WHAT THE TASK ASKS: The records underneath are to be printed in full and exactly, with no pictures carried over.

RECORDS SUPPLIED:

[Start of section]

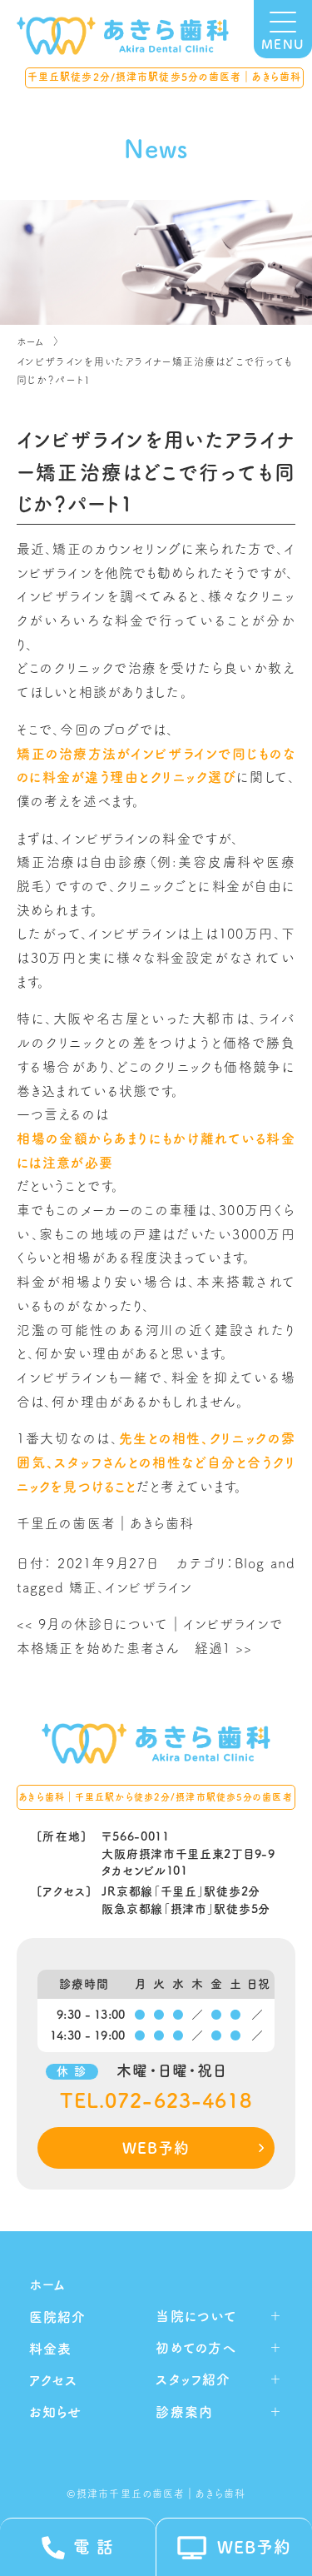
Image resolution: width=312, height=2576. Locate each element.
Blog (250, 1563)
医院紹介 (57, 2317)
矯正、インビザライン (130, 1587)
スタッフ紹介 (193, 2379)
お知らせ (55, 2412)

[End of section]

FINISHED TASK:
Image resolution: width=312, height=2576. Locate each element.
Blog (250, 1563)
医院紹介 (57, 2317)
矯正、インビザライン (130, 1587)
スタッフ紹介 (193, 2379)
お知らせ (55, 2412)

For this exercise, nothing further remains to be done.